267 F2d 335 United States v. Levine
267 F.2d 335
UNITED STATES of America, Appellee,
Morry LEVINE, Defendant-Appellant.
No. 2, Docket 24669.
United States Court of Appeals Second Circuit.
Argued May 4, 1959.
Decided June 2, 1959.
Myron L. Shapiro, New York City, for defendant-appellant.
Mark F. Hughes, Jr., Asst. U.S. Atty., S.D.N.Y., New York City (Paul W. Williams, U.S. Atty., and Album C. martin and Arthur B. Kramer, Asst. U.S. Attys., New York City, on the brief), for appellee.
Before CLARK, Chief Judge, WATERMAN, Circuit Judge, and GALSTON, District Judge.
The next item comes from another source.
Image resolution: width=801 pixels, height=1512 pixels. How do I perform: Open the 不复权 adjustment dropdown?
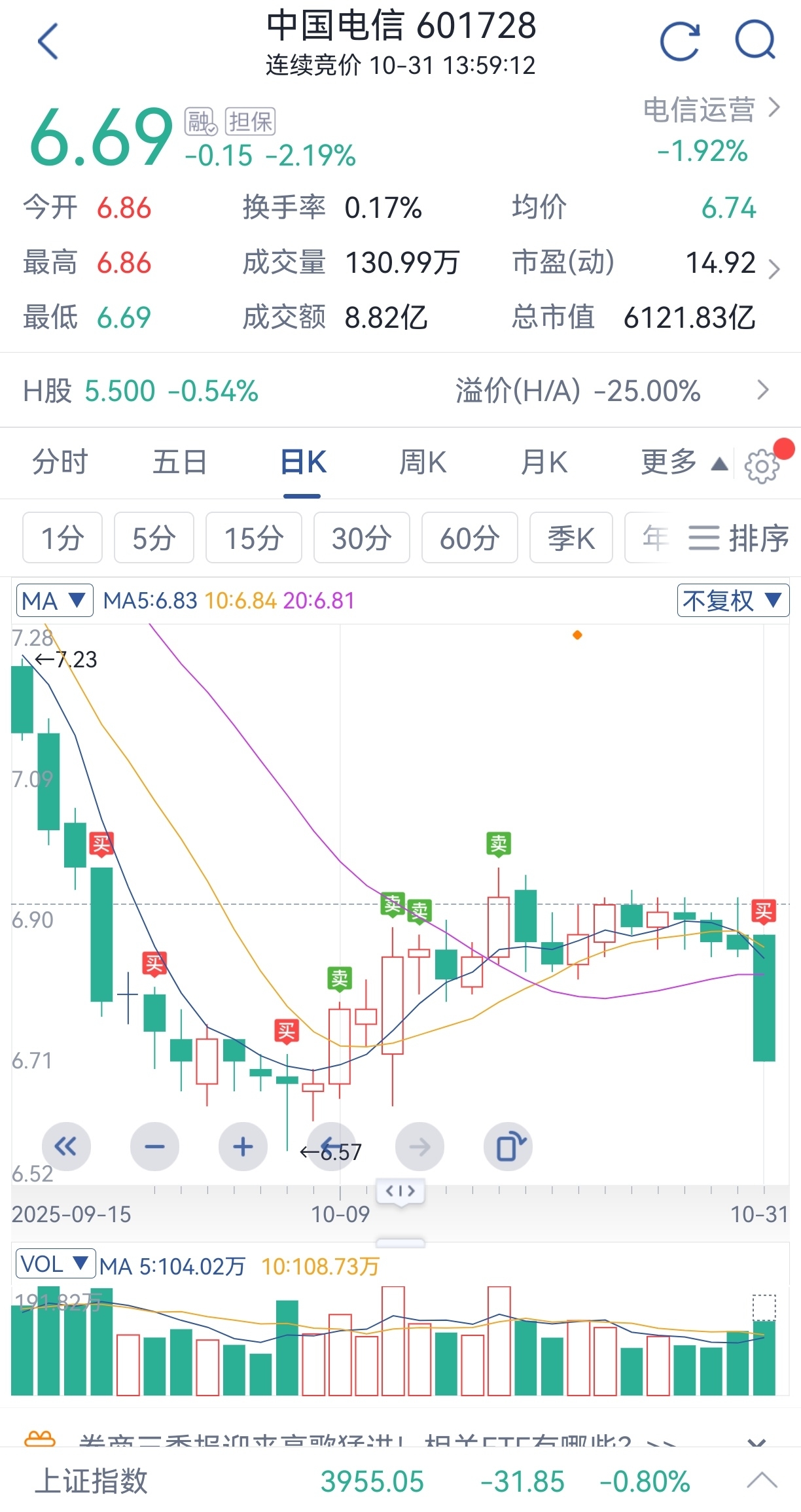point(732,601)
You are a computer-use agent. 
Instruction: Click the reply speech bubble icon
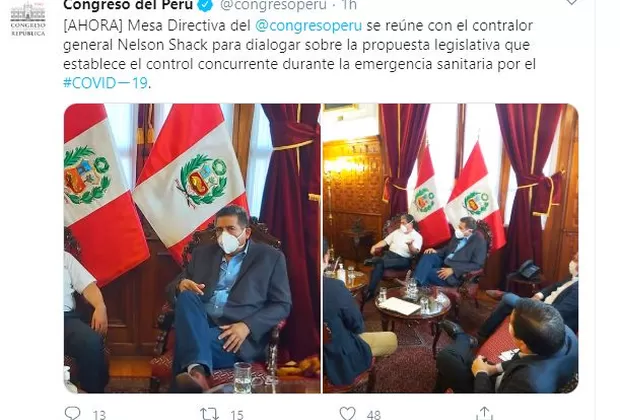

Having refused to answer questions before a federal grand jury despite the direction of the district court that he do so, appellant was again brought before the district judge, who in the presence of the grand jury addressed the same questions to him, explicitly directed him to answer them, and, upon his refusal to do so, adjudged him guilty of criminal contempt and sentenced him to one year's imprisonment. The propriety of Levine's sentence and of the procedures below leading to his conviction has been recently approved in Brown v. United States, 359 U.S. 41, 79 S.Ct. 539, 3 L.Ed.2d 609, affirming United States v. Brown, 2 Cir., 247 F.2d 332, as was the efficacy of the immunity from prosecution granted him under 205(e) of the Motor Carrier Act, 49 U.S.C. 305(d). Hence the errors assigned as to them must be overruled. Similarly, there is no merit in appellant's contention that he was improperly denied compulsory process to prove before the district judge that the grand jury was not in fact investigating violations of the Motor Carrier Act. We know of no decision allowing a witness before a grand jury to probe into the purposes of its investigation or suggesting that the immunity from prosecution granted him would not be valid unless he did so. Levine appeared before the district court as a witness, not a party, Brown v. United States, supra, 359 U.S. 41, 79 S.Ct. 539, 3 L.Ed.2d 609; as such his claim of a right to compulsory process is as much without basis as his contention that the Court's very act of propounding the questions to him violated his privilege against self-incrimination. 359 U.S. 41, 50 note 10, 79 S.Ct. 539, 3 L.Ed.2d 609. He raises no other points of merit on this appeal.